Saved entries:
-----

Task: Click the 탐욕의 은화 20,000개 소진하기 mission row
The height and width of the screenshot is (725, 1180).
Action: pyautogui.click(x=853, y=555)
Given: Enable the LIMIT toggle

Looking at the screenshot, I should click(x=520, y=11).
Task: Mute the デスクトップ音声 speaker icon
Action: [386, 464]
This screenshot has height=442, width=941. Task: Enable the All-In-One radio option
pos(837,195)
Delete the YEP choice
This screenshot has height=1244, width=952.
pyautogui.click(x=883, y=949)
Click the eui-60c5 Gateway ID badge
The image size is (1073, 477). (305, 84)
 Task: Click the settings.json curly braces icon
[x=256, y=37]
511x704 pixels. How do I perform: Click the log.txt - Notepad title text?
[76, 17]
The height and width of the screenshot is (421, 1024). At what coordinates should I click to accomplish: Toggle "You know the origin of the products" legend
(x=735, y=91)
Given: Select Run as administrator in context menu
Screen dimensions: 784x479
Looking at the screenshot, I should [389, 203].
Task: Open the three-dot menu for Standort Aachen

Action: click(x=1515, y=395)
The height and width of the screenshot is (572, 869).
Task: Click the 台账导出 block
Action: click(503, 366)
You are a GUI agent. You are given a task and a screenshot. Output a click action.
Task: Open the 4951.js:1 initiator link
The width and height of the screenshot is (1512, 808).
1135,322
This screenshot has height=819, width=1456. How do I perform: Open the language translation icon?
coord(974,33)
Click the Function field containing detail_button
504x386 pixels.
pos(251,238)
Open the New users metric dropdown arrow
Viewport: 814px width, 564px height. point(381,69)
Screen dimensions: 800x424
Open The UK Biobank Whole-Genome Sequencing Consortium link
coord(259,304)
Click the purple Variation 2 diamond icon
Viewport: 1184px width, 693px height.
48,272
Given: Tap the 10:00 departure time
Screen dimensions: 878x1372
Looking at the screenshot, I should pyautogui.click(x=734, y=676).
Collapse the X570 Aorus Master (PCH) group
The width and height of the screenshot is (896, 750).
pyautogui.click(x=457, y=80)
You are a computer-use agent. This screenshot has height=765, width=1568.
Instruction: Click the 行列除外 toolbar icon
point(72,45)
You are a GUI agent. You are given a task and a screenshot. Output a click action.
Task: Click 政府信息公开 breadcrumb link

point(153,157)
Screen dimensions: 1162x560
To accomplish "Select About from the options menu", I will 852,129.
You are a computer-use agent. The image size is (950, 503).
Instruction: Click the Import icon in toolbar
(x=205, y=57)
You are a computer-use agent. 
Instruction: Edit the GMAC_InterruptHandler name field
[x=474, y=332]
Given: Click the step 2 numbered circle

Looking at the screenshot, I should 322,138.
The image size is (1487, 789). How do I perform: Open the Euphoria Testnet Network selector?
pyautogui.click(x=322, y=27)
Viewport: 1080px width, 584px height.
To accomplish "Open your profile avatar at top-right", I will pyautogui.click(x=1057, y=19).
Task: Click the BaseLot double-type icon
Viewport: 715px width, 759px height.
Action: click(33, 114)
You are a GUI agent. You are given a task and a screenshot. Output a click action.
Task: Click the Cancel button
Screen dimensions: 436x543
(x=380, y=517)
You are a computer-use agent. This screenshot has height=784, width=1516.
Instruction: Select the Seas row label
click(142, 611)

-----

• [Exercise requirements]: Print again the lines of the entries above that fall between the line holding "The height and width of the screenshot is (421, 1024)." and the line holding "Click the purple Variation 2 diamond icon", inclusive, exactly as they stand.

• [Response to this task]:
The height and width of the screenshot is (421, 1024). At what coordinates should I click to accomplish: Toggle "You know the origin of the products" legend
(x=735, y=91)
Given: Select Run as administrator in context menu
Screen dimensions: 784x479
Looking at the screenshot, I should [389, 203].
Task: Open the three-dot menu for Standort Aachen

Action: click(x=1515, y=395)
The height and width of the screenshot is (572, 869).
Task: Click the 台账导出 block
Action: click(503, 366)
You are a GUI agent. You are given a task and a screenshot. Output a click action.
Task: Open the 4951.js:1 initiator link
The width and height of the screenshot is (1512, 808).
1135,322
This screenshot has height=819, width=1456. How do I perform: Open the language translation icon?
coord(974,33)
Click the Function field containing detail_button
504x386 pixels.
pos(251,238)
Open the New users metric dropdown arrow
Viewport: 814px width, 564px height. point(381,69)
Screen dimensions: 800x424
Open The UK Biobank Whole-Genome Sequencing Consortium link
coord(259,304)
Click the purple Variation 2 diamond icon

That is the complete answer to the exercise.